ENTRIES SUPPLIED –
▬▬▬
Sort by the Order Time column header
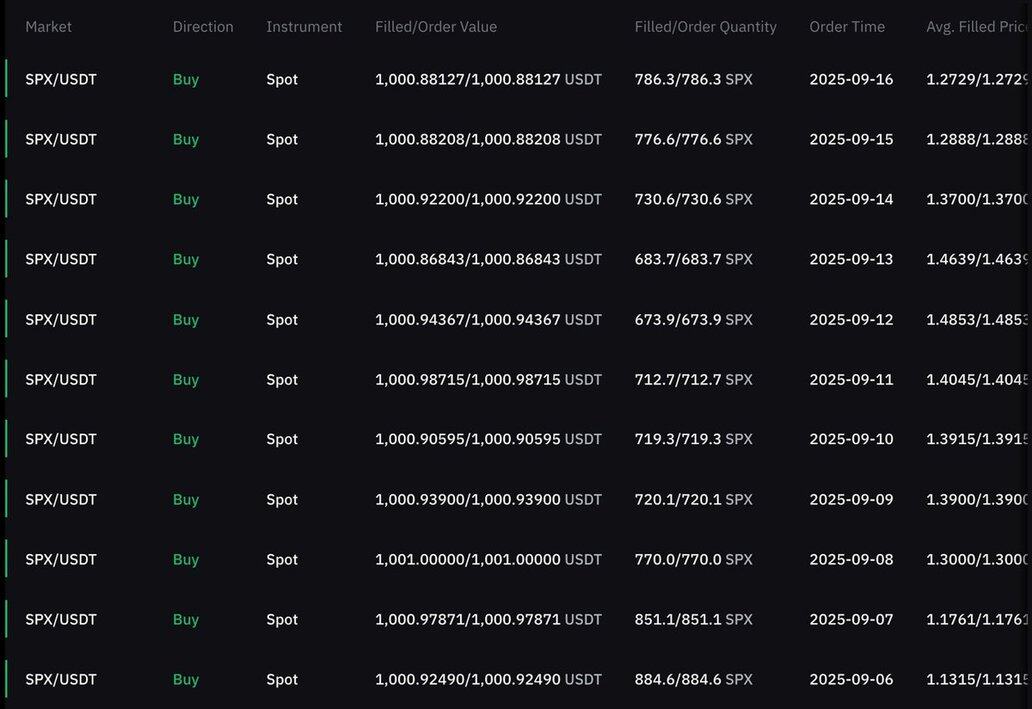 pyautogui.click(x=847, y=26)
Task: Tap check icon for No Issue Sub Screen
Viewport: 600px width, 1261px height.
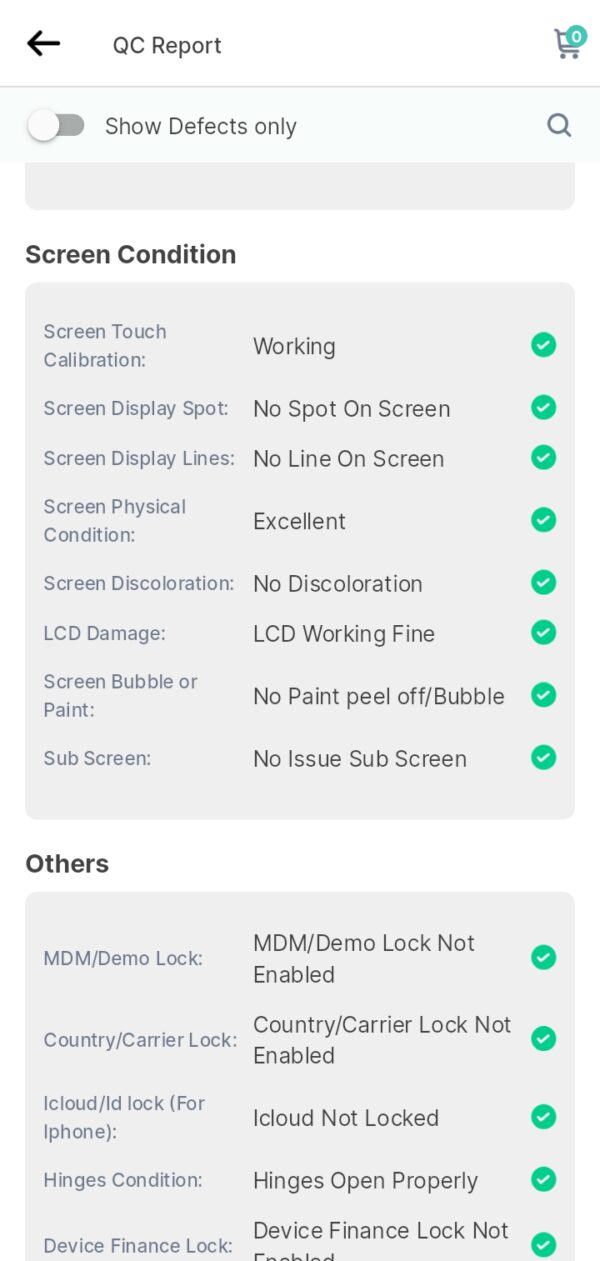Action: pos(543,758)
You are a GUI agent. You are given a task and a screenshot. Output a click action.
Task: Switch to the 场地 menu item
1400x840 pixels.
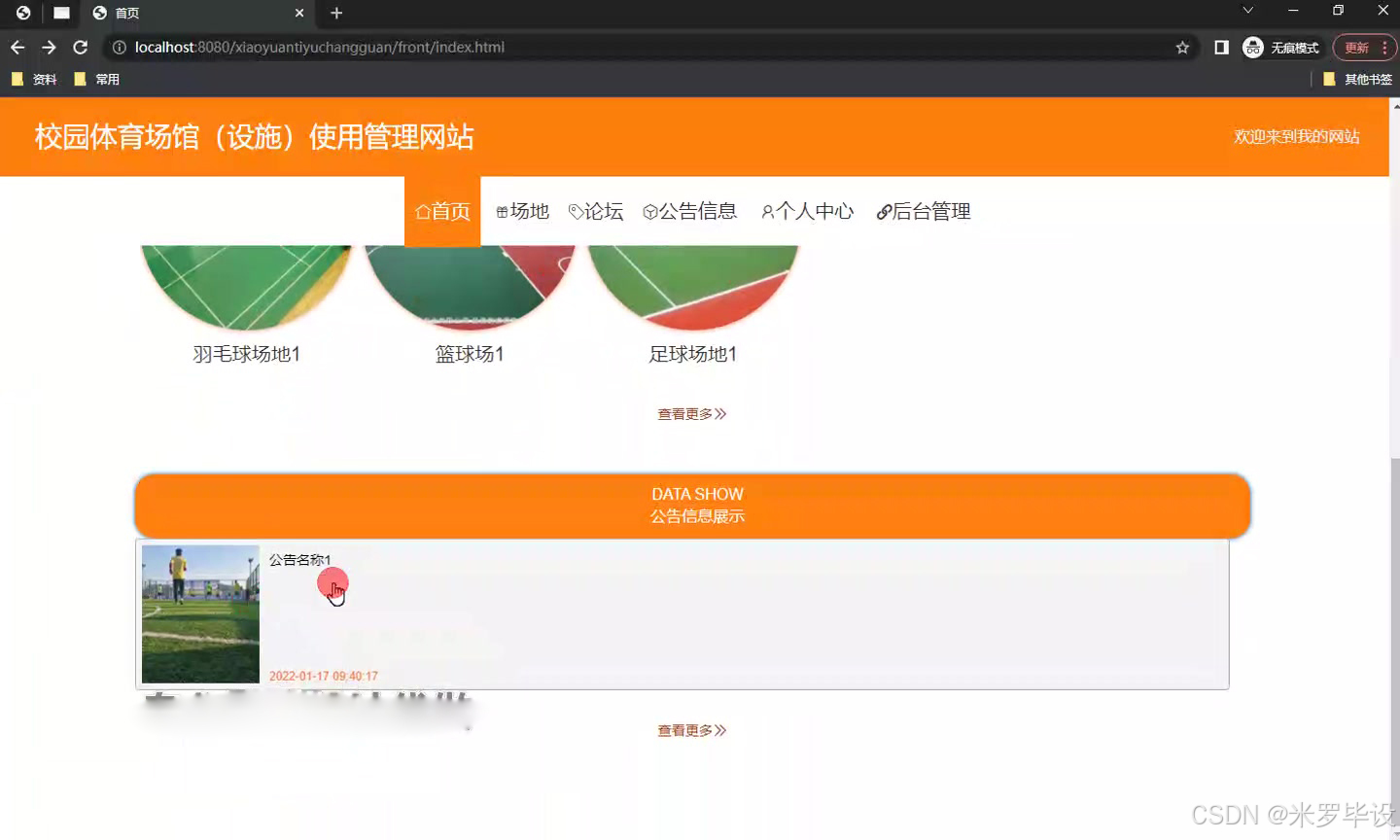(522, 211)
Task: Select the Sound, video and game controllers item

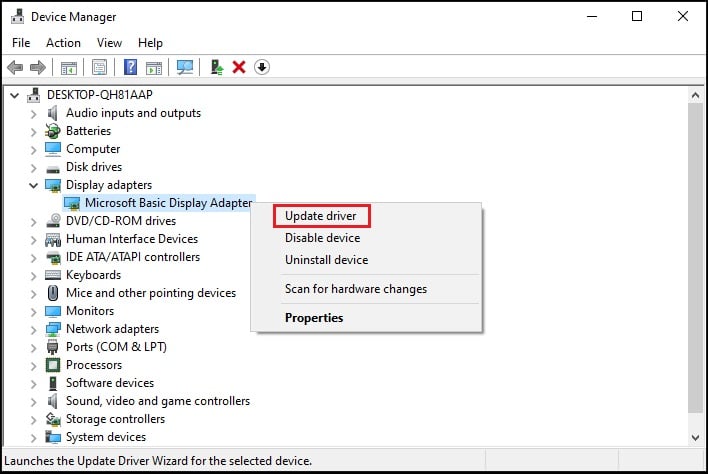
▬▬▬
GIVEN REQUEST – Arrange every line of the records above as a numbered list, skipping blank lines and leaving out the pictures.

TASK SOLUTION –
1. Sort by the Order Time column header
2.  pyautogui.click(x=847, y=26)
3. Task: Tap check icon for No Issue Sub Screen
4. Viewport: 600px width, 1261px height.
5. Action: pos(543,758)
6. You are a GUI agent. You are given a task and a screenshot. Output a click action.
7. Task: Switch to the 场地 menu item
8. 1400x840 pixels.
9. (522, 211)
10. Task: Select the Sound, video and game controllers item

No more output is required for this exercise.